L’humain est-il en droit d’exploiter des formes de vie en s’intéressant non pas à elles, mais uniquement à ce qu’elles produisent ? Si ces êtres vivants sont des micro-organismes, la réponse est tout naturellement « oui ». Mais qu’en est-il de la révolution silencieuse dans les industries pharmaceutique et alimentaire ?
La nature est constituée de cycles. Tout le monde connaît le plus basique d’entre eux: l’eau tombe du ciel, s’accumule dans les cours et plans d’eau, s’écoule vers la mer, s’évapore pour former les nuages. Rien ne se créée, rien ne se perd... Toute la vie sur Terre repose sur ce type de cycles interdépendants, dont on pourrait qualifier l’ensemble de grand métabolisme où les matières se transforment. L’idée a fait son chemin sous le nom d’«hypothèse Gaia», formulée dans les années 1970 par Lynn Margulis et James Lovelock: la planète, vaste superorganisme autorégulant alimenté par la vie. De ce point de vue, les produits métaboliques sont sans hiérarchie. Les notions de qualité, d’utilité et d’inutilité sont seulement une question de perspective.
La Terre presque sans oxygène
On lit souvent, ces derniers temps, que l’humain serait la première et unique espèce à exploiter les ressources avec une insouciance telle qu’elle entraîne non seulement son propre déclin, mais aussi celui d’écosystèmes entiers. Qui s’intéresse à l’histoire de la planète constatera des «crises d’équilibre» fréquentes. Par exemple, à l’origine de la vie, on ne «respirait» pas encore, puisque l’atmosphère contenait peu d’oxygène. La photosynthèse n’est apparue qu’avec les cyanobactéries (algues bleues), voilà environ 2,5 milliards d’années. Des composés organiques riches en énergie ont été générés très efficacement par des substances inorganiques pauvres en énergie, principalement le dioxyde de carbone et l’eau. L’oxygène élémentaire est également libéré en tant que sous-produit. Le fonctionnement des cyanobactéries s’est avéré si performant qu’il a causé une «catastrophe oxydative»: elles ont rejeté beaucoup trop de ce déchet atmosphérique qu’était alors l’O2. De nombreuses formes de vie originelles y ont succombé, incapables d’absorber tout ce gaz. Mais la catastrophe a permis l’avènement des «brûleurs», l’oxygène devenant la base existentielle d’un nouveau règne biologique.
La Terre fonctionne donc non pas selon la logique de la consommation, mais du métabolisme (continu): les substances «consommées» redeviennent le point de départ d’un autre cycle énergétique. Prenons l’exemple des arbres, dont les feuilles sont riches en carbone.
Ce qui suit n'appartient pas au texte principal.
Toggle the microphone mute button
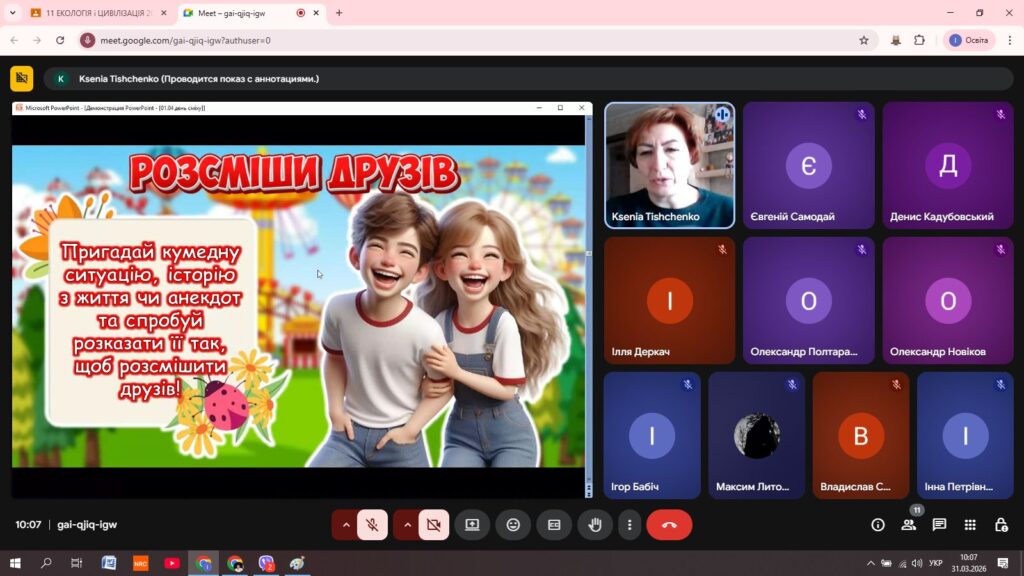Viewport: 1024px width, 576px height. coord(372,524)
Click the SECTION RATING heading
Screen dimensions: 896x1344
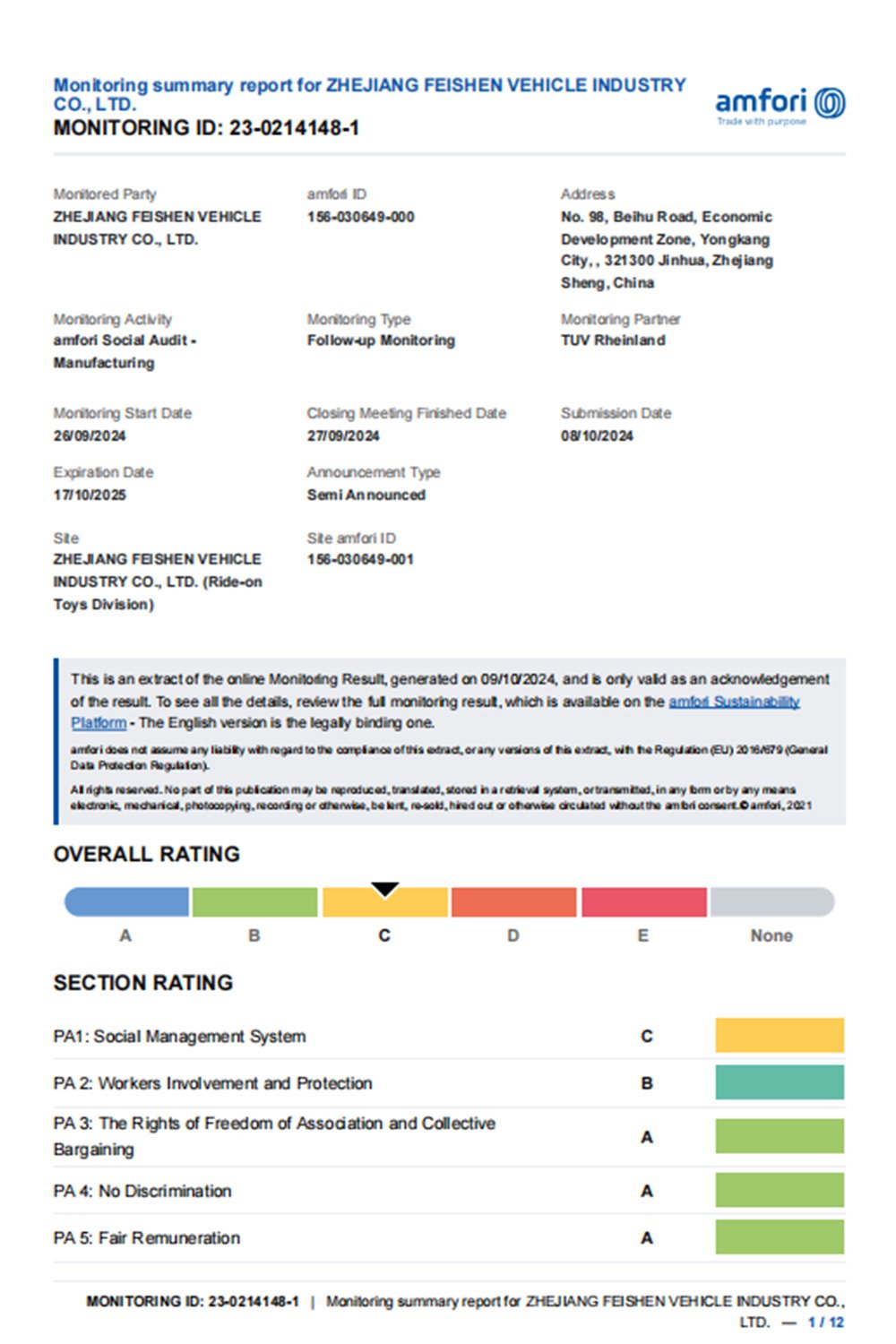[143, 983]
Tant qu’elles se trouvent sur l’arbre, elles transforment le dioxyde de carbone en oxygène et en glucose par photosynthèse, presque comme le faisaient les premières cyanobactéries. Tombées au sol, les feuilles forment une couche de nutriments précieux pour toutes sortes de (petits) organismes vivants. Lesquels, en digérant cette matière, renvoient le CO2 dans l’atmosphère. Et la photosynthèse de recommencer au printemps, avec la naissance de nouvelles feuilles.
Des bactéries mangeuses de plastique?
Biologiquement parlant, le métabolisme sert dans tous les cas à produire de l’énergie pour un organisme. Or, les métabolismes sur Terre ne sont pas des mouvements perpétuels. Ils dépendent d’une alimentation extérieure: la lumière du soleil. La photosynthèse est ainsi la portion «en amont» d’un cycle, comme l’évaporation dans celui de l’eau. On peut aussi considérer que les substances riches en énergie finissent toujours par être utilisées. Pour la nature, le plastique n’est donc pas un déchet, mais (en principe, du moins) une matière de base riche en énergie. Hélas, les organismes capables d’en tirer profit sont encore inconnus. Les plus petits d’entre eux disposent d’une palette infinie d’astuces de recyclage: ils maîtrisent souvent des cycles énergétiques qui nous paraissent très étranges, à nous, «oxygéné-e-s». On a quand même découvert des bactéries qui possèdent les enzymes nécessaires pour décomposer les plastiques. Étudier enfin plus en détail ces merveilles du métabolisme pourrait s’avérer très précieux, également pour une véritable économie circulaire.